**TASK DIRECTIONS**.
Put the lines of the entries into a numbered list, omitting any blank lines. Apply this to every entry.

Stored data
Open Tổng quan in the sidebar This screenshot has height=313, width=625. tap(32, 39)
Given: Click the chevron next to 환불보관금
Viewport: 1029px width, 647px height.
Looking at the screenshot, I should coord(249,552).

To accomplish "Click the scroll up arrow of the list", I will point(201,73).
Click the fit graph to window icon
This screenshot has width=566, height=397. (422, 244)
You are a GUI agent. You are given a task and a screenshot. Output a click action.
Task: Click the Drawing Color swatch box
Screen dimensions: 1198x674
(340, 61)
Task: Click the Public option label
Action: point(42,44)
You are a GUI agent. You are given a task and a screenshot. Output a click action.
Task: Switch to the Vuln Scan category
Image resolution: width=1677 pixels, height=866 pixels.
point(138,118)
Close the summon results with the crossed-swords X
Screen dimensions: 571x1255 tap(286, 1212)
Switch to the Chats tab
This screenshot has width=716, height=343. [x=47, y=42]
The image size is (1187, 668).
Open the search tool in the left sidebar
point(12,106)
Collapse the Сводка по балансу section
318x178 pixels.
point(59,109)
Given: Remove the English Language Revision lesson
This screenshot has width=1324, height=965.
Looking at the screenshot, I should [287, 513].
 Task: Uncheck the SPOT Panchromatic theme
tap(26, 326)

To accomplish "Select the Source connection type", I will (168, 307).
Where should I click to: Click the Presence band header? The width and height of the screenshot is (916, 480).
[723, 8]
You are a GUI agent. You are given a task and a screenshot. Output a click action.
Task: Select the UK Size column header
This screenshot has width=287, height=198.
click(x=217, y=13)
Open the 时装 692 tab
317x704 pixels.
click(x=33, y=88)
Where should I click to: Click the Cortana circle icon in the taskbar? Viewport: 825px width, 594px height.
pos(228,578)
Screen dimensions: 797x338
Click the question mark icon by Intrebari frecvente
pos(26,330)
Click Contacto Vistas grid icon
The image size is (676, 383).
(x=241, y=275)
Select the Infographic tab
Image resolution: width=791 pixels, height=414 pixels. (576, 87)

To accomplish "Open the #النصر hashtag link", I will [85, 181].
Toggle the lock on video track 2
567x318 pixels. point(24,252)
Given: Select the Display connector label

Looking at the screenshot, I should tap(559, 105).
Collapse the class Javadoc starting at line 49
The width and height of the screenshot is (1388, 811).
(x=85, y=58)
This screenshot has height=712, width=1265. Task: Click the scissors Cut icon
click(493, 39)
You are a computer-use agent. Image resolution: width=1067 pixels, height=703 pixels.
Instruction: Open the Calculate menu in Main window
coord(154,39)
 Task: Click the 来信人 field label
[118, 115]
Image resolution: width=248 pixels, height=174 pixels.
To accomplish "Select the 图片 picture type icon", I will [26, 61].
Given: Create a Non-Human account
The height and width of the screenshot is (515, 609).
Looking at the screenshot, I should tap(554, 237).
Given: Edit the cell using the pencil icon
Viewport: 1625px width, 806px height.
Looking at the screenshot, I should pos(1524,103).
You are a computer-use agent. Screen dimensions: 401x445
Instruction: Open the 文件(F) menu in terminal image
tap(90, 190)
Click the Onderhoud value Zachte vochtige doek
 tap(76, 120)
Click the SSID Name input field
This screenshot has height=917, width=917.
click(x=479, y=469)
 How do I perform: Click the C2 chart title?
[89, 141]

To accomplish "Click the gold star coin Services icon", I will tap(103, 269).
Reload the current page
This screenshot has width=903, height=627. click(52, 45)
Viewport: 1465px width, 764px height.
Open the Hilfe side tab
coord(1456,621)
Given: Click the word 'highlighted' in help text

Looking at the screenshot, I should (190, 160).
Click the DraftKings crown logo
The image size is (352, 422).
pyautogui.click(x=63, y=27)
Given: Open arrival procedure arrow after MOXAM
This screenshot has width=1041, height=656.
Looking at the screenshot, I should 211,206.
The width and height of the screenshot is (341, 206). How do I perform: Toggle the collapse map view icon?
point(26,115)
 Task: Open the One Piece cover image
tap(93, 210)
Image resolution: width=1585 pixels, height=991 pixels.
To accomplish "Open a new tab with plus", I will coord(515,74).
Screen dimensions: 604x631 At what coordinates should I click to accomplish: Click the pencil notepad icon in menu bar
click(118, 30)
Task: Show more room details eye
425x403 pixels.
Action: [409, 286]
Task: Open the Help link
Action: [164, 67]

**SOLUTION FOR THIS PROBLEM**.
1. Open Tổng quan in the sidebar This screenshot has height=313, width=625. tap(32, 39)
2. Given: Click the chevron next to 환불보관금
3. Viewport: 1029px width, 647px height.
4. Looking at the screenshot, I should coord(249,552).
5. To accomplish "Click the scroll up arrow of the list", I will point(201,73).
6. Click the fit graph to window icon
7. This screenshot has width=566, height=397. (422, 244)
8. You are a GUI agent. You are given a task and a screenshot. Output a click action.
9. Task: Click the Drawing Color swatch box
10. Screen dimensions: 1198x674
11. (340, 61)
12. Task: Click the Public option label
13. Action: point(42,44)
14. You are a GUI agent. You are given a task and a screenshot. Output a click action.
15. Task: Switch to the Vuln Scan category
16. Image resolution: width=1677 pixels, height=866 pixels.
17. point(138,118)
18. Close the summon results with the crossed-swords X
19. Screen dimensions: 571x1255 tap(286, 1212)
20. Switch to the Chats tab
21. This screenshot has width=716, height=343. [x=47, y=42]
22. The image size is (1187, 668).
23. Open the search tool in the left sidebar
24. point(12,106)
25. Collapse the Сводка по балансу section
26. 318x178 pixels.
27. point(59,109)
28. Given: Remove the English Language Revision lesson
29. This screenshot has width=1324, height=965.
30. Looking at the screenshot, I should [287, 513].
31.  Task: Uncheck the SPOT Panchromatic theme
32. tap(26, 326)
33. To accomplish "Select the Source connection type", I will (168, 307).
34. Where should I click to: Click the Presence band header? The width and height of the screenshot is (916, 480).
35. [723, 8]
36. You are a GUI agent. You are given a task and a screenshot. Output a click action.
37. Task: Select the UK Size column header
38. This screenshot has width=287, height=198.
39. click(x=217, y=13)
40. Open the 时装 692 tab
41. 317x704 pixels.
42. click(x=33, y=88)
43. Where should I click to: Click the Cortana circle icon in the taskbar? Viewport: 825px width, 594px height.
44. pos(228,578)
45. Screen dimensions: 797x338
46. Click the question mark icon by Intrebari frecvente
47. pos(26,330)
48. Click Contacto Vistas grid icon
49. The image size is (676, 383).
50. (x=241, y=275)
51. Select the Infographic tab
52. Image resolution: width=791 pixels, height=414 pixels. (576, 87)
53. To accomplish "Open the #النصر hashtag link", I will [85, 181].
54. Toggle the lock on video track 2
55. 567x318 pixels. point(24,252)
56. Given: Select the Display connector label
57. Looking at the screenshot, I should tap(559, 105).
58. Collapse the class Javadoc starting at line 49
59. The width and height of the screenshot is (1388, 811).
60. (x=85, y=58)
61. This screenshot has height=712, width=1265. Task: Click the scissors Cut icon
62. click(493, 39)
63. You are a computer-use agent. Image resolution: width=1067 pixels, height=703 pixels.
64. Instruction: Open the Calculate menu in Main window
65. coord(154,39)
66.  Task: Click the 来信人 field label
67. [118, 115]
68. Image resolution: width=248 pixels, height=174 pixels.
69. To accomplish "Select the 图片 picture type icon", I will [26, 61].
70. Given: Create a Non-Human account
71. The height and width of the screenshot is (515, 609).
72. Looking at the screenshot, I should tap(554, 237).
73. Given: Edit the cell using the pencil icon
74. Viewport: 1625px width, 806px height.
75. Looking at the screenshot, I should pos(1524,103).
76. You are a computer-use agent. Screen dimensions: 401x445
77. Instruction: Open the 文件(F) menu in terminal image
78. tap(90, 190)
79. Click the Onderhoud value Zachte vochtige doek
80.  tap(76, 120)
81. Click the SSID Name input field
82. This screenshot has height=917, width=917.
83. click(x=479, y=469)
84.  How do I perform: Click the C2 chart title?
85. [89, 141]
86. To accomplish "Click the gold star coin Services icon", I will tap(103, 269).
87. Reload the current page
88. This screenshot has width=903, height=627. click(52, 45)
89. Viewport: 1465px width, 764px height.
90. Open the Hilfe side tab
91. coord(1456,621)
92. Given: Click the word 'highlighted' in help text
93. Looking at the screenshot, I should (190, 160).
94. Click the DraftKings crown logo
95. The image size is (352, 422).
96. pyautogui.click(x=63, y=27)
97. Given: Open arrival procedure arrow after MOXAM
98. This screenshot has width=1041, height=656.
99. Looking at the screenshot, I should 211,206.
100. The width and height of the screenshot is (341, 206). How do I perform: Toggle the collapse map view icon?
101. point(26,115)
102.  Task: Open the One Piece cover image
103. tap(93, 210)
104. Image resolution: width=1585 pixels, height=991 pixels.
105. To accomplish "Open a new tab with plus", I will coord(515,74).
106. Screen dimensions: 604x631 At what coordinates should I click to accomplish: Click the pencil notepad icon in menu bar
107. click(118, 30)
108. Task: Show more room details eye
109. 425x403 pixels.
110. Action: [409, 286]
111. Task: Open the Help link
112. Action: [164, 67]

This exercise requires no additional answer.